I’ve also read many articles today about the story, which show that public sentiment is clearly against the parents right now. The majority of people think the Sunderlands must be nuts, and that they are willfully endangering the life of their child.

So on the one hand, it is ok to send 18 year olds off to war, or off to colleges like the University of Virginia where that lacrosse player was so hideously murdered by a guy on the boy’s team, but to allow your 16 year old daughter to undertake this incredibly bold adventure which she has trained for years to do, can only be nuts.

I think a huge problem in our society is actually the opposite: the overprotection and low expectations placed on teens, along with the supposed “right of passage” that kids are somehow supposed to go off to college and party their brains out for the first year or two, and come out unscathed and more “grown up”.  The idea that young adults are too young and dumb to bear any real responsibility, or to understand risk, is a dangerous mindset that helps create a culture of irresponsible and morally bankrupt young adults.

For most of human history, women have been mothers in their mid teens.

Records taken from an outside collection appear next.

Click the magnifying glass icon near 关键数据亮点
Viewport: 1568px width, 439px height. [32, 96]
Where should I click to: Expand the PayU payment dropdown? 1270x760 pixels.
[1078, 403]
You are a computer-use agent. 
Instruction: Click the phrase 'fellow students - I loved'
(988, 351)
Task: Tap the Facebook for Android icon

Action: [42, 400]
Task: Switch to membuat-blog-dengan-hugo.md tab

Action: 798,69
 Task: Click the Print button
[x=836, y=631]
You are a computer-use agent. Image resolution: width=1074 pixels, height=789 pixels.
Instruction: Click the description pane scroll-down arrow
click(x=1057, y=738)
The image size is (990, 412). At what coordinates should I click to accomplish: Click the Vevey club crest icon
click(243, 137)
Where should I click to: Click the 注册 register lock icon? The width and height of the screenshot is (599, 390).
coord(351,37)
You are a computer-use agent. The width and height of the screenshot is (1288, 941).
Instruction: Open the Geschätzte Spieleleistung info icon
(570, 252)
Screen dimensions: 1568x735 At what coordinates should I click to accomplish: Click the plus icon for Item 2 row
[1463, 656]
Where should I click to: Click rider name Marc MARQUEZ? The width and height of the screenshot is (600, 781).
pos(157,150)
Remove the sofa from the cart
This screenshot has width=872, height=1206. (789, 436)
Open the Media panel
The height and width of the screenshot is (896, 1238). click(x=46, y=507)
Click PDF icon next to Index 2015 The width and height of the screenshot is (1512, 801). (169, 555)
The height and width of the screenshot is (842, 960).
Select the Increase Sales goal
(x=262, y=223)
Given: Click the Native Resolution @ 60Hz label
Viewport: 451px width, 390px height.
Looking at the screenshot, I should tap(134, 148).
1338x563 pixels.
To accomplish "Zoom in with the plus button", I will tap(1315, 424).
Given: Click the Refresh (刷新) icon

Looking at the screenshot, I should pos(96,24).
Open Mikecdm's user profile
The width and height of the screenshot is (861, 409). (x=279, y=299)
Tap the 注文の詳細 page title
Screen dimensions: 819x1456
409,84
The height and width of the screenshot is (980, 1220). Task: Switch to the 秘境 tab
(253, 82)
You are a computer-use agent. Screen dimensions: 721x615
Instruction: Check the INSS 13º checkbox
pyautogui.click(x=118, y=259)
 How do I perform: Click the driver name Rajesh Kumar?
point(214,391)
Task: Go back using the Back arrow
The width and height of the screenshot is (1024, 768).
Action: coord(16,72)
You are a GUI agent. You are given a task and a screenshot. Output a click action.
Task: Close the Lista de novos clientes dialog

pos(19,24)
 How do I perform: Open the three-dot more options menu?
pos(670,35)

Young men have gone to war; have gone to work. In harsher economic times people simply did not have the luxury to baby their teens, and expect so very little of them as many people do today.

We dined at a friend’s house recently, a lovely guy who appears to try hard at being a single dad to his two teens. Yet as a successful lawyer, he also makes sure they have every hip tool at their disposal; iphones, wii’s, cars, and some spending money. The result?  A 14 year old daughter who cannot or will not look an adult in the eye or introduce herself, and spent the night chattering away on her iphone, when she wasn’t fighting with her brother. And a 19 year old son who cannot hold down a job, and bombed out of school at the local university. Yet by comparison these guy’s kids aren’t all that bad.

The culture of low expectations, combined with the “kids will be kids” attitude and the widespread tolerance and even encouragement for teen drinking such as the rampant binge drinking that occurs on college campuses, is one of the biggest societal problems that we face today.

And why does Abby Sunderland create so much anger among parents? IMHO it is not because they are “walking the walk” and doing everything possible to keep their own teens out of danger. No, it has more to do with the fact that so many of them treat their own children like large infants, and the idea that somebody else’s child may really be mature enough to undertake a challenge like this, underscores just how immature their own children really are.